Information shown START
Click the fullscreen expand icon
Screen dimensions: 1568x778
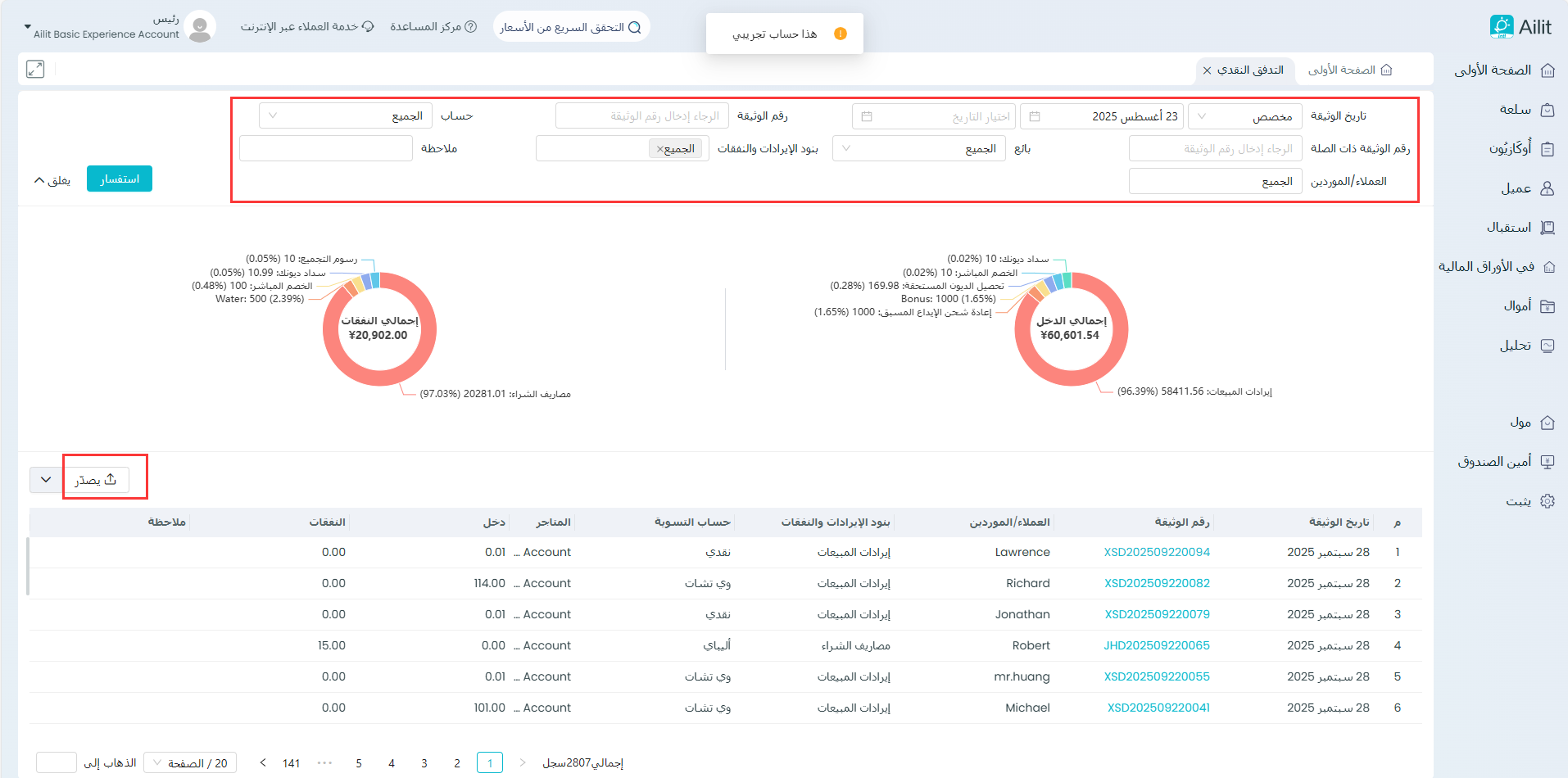point(35,70)
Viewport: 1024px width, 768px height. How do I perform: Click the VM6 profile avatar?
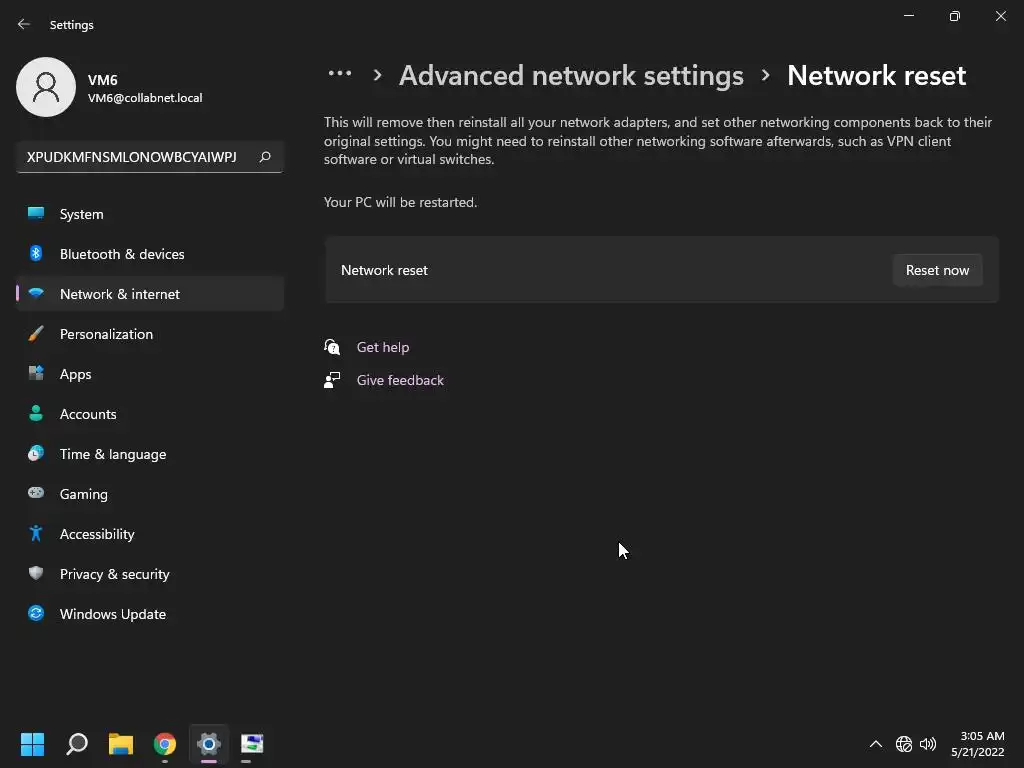(46, 87)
Information shown END
Your instructions. Output every record above word for word, omitting any pictures they contain.

Exercise answer.
Click the fullscreen expand icon
Screen dimensions: 1568x778
point(35,70)
Viewport: 1024px width, 768px height. How do I perform: Click the VM6 profile avatar?
(46, 87)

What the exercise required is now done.